**PROBLEM TO WORK ON:**
Below are the entries. Transcribe exactly the lines from the one with "You are a computer-use agent. Image" through the one with "Choose the seafoam green color swatch", ends included, and leave out all others.

**RECORDED INFORMATION:**
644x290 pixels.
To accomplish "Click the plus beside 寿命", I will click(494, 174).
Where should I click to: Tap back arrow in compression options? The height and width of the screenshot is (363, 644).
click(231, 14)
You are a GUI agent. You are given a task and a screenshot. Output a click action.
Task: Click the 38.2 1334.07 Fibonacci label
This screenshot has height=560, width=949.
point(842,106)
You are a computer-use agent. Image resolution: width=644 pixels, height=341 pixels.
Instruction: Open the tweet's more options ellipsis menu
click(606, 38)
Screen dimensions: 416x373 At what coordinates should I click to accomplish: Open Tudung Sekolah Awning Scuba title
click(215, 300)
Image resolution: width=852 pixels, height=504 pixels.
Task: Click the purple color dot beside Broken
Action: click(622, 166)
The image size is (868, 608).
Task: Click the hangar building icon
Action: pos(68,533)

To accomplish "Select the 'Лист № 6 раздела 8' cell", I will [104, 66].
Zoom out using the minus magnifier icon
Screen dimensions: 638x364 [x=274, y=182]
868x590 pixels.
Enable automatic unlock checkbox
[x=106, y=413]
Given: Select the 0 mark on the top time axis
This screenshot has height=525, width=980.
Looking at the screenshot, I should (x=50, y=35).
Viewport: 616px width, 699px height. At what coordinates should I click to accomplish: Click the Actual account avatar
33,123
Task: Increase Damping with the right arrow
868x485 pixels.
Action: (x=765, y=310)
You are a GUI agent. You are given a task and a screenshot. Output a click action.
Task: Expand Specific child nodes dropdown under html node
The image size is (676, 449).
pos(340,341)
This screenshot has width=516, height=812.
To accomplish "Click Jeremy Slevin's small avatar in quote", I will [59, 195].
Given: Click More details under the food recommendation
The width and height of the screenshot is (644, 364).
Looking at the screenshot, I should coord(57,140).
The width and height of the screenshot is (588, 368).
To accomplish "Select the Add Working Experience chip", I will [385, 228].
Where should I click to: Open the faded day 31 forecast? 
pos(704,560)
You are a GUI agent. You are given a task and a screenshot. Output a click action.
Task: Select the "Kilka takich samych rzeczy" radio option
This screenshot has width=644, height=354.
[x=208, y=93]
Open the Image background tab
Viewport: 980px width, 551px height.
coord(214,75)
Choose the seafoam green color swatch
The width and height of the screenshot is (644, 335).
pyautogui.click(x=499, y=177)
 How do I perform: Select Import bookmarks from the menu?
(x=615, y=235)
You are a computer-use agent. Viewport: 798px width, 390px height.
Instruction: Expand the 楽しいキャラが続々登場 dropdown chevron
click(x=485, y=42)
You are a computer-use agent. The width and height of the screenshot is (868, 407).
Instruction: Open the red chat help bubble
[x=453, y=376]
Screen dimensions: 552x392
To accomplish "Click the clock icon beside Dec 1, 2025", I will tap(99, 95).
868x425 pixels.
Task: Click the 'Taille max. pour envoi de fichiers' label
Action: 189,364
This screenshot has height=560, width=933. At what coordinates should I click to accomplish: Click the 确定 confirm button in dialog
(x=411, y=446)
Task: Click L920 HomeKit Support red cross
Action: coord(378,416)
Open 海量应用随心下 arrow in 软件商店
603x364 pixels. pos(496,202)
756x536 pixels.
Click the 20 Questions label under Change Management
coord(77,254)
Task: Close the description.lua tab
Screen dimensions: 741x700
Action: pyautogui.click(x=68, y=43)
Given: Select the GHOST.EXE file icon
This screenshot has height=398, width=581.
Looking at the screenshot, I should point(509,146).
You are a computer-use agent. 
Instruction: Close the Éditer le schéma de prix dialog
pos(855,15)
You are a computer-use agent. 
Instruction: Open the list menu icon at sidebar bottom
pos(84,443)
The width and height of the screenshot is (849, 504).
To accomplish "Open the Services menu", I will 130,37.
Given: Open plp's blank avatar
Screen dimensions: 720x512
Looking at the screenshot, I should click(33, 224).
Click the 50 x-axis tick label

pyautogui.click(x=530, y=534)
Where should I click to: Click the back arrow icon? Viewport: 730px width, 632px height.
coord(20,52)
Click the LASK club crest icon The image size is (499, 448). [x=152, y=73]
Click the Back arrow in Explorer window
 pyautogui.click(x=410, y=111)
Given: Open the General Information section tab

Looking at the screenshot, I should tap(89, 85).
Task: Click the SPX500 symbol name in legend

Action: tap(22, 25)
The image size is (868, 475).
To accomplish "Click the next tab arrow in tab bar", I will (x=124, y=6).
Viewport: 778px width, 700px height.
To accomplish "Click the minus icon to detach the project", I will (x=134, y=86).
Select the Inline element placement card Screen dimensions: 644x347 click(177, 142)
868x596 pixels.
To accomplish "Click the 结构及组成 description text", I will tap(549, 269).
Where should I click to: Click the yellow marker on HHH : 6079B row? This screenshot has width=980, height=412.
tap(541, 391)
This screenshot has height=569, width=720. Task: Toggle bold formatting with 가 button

**EXERCISE ANSWER:**
You are a computer-use agent. Image resolution: width=644 pixels, height=341 pixels.
Instruction: Open the tweet's more options ellipsis menu
click(606, 38)
Screen dimensions: 416x373 At what coordinates should I click to accomplish: Open Tudung Sekolah Awning Scuba title
click(215, 300)
Image resolution: width=852 pixels, height=504 pixels.
Task: Click the purple color dot beside Broken
Action: click(622, 166)
The image size is (868, 608).
Task: Click the hangar building icon
Action: pos(68,533)

To accomplish "Select the 'Лист № 6 раздела 8' cell", I will [104, 66].
Zoom out using the minus magnifier icon
Screen dimensions: 638x364 [x=274, y=182]
868x590 pixels.
Enable automatic unlock checkbox
[x=106, y=413]
Given: Select the 0 mark on the top time axis
This screenshot has height=525, width=980.
Looking at the screenshot, I should (x=50, y=35).
Viewport: 616px width, 699px height. At what coordinates should I click to accomplish: Click the Actual account avatar
33,123
Task: Increase Damping with the right arrow
868x485 pixels.
Action: (x=765, y=310)
You are a GUI agent. You are given a task and a screenshot. Output a click action.
Task: Expand Specific child nodes dropdown under html node
The image size is (676, 449).
pos(340,341)
This screenshot has width=516, height=812.
To accomplish "Click Jeremy Slevin's small avatar in quote", I will [59, 195].
Given: Click More details under the food recommendation
The width and height of the screenshot is (644, 364).
Looking at the screenshot, I should coord(57,140).
The width and height of the screenshot is (588, 368).
To accomplish "Select the Add Working Experience chip", I will [385, 228].
Where should I click to: Open the faded day 31 forecast? 
pos(704,560)
You are a GUI agent. You are given a task and a screenshot. Output a click action.
Task: Select the "Kilka takich samych rzeczy" radio option
This screenshot has width=644, height=354.
[x=208, y=93]
Open the Image background tab
Viewport: 980px width, 551px height.
coord(214,75)
Choose the seafoam green color swatch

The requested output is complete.